[Extracted entries Boundary: Start]
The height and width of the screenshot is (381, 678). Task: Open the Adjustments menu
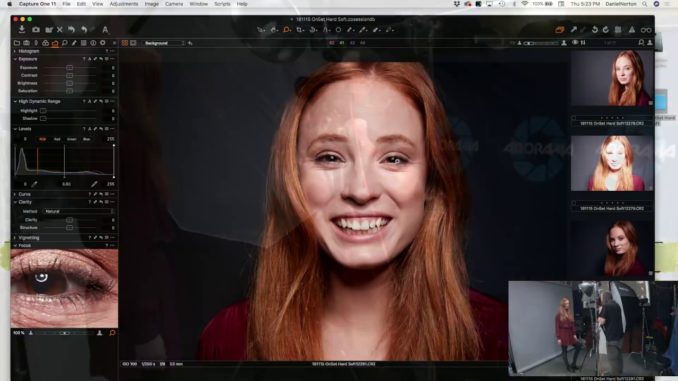click(x=124, y=4)
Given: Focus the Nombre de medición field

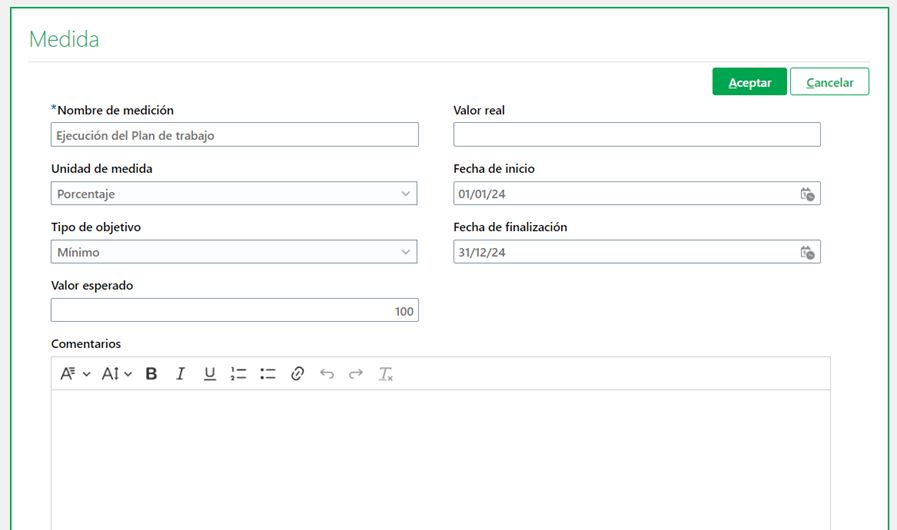Looking at the screenshot, I should point(234,135).
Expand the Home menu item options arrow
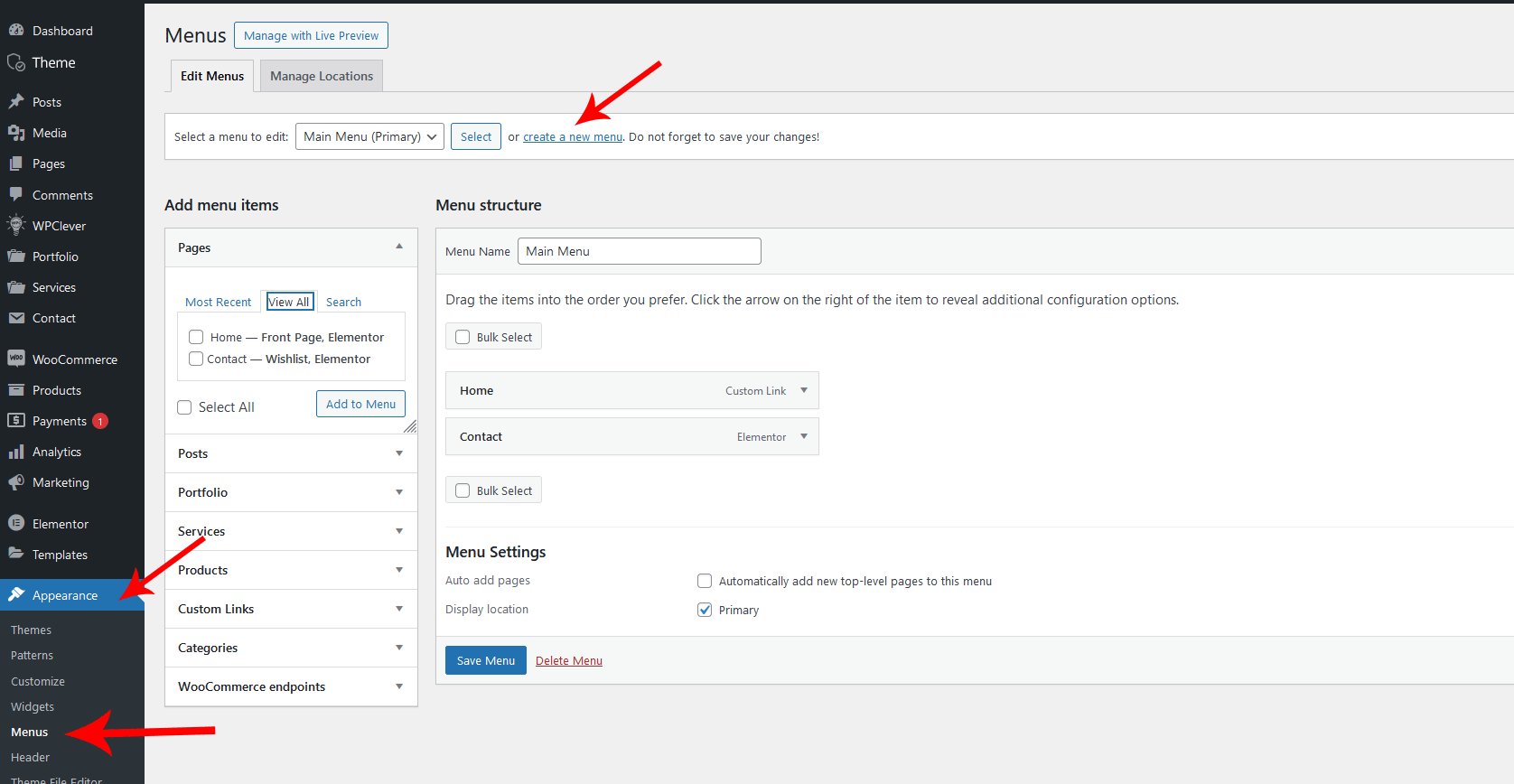1514x784 pixels. pos(804,390)
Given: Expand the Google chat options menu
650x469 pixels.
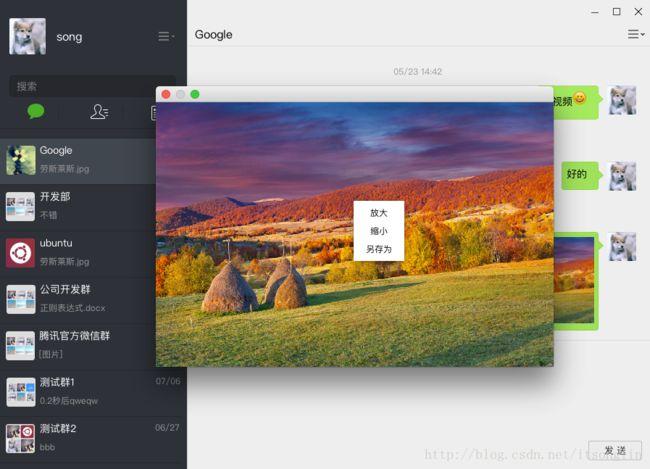Looking at the screenshot, I should [x=634, y=34].
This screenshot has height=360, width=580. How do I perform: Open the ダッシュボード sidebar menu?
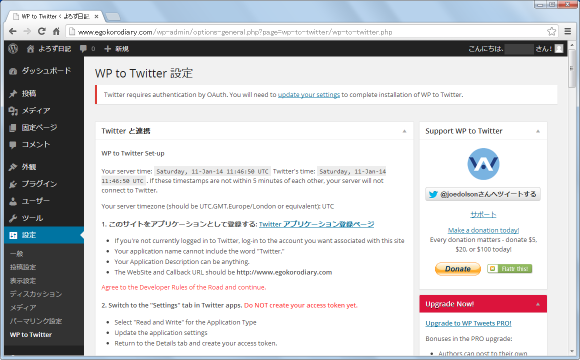click(44, 71)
[Extracted entries Boundary: End]
The task =>
Starting at the line that contains "This screenshot has", reproduce each line exactly through the end of the entries above, leaving every picture out.

Response below =>
This screenshot has height=360, width=580. How do I perform: Open the ダッシュボード sidebar menu?
click(44, 71)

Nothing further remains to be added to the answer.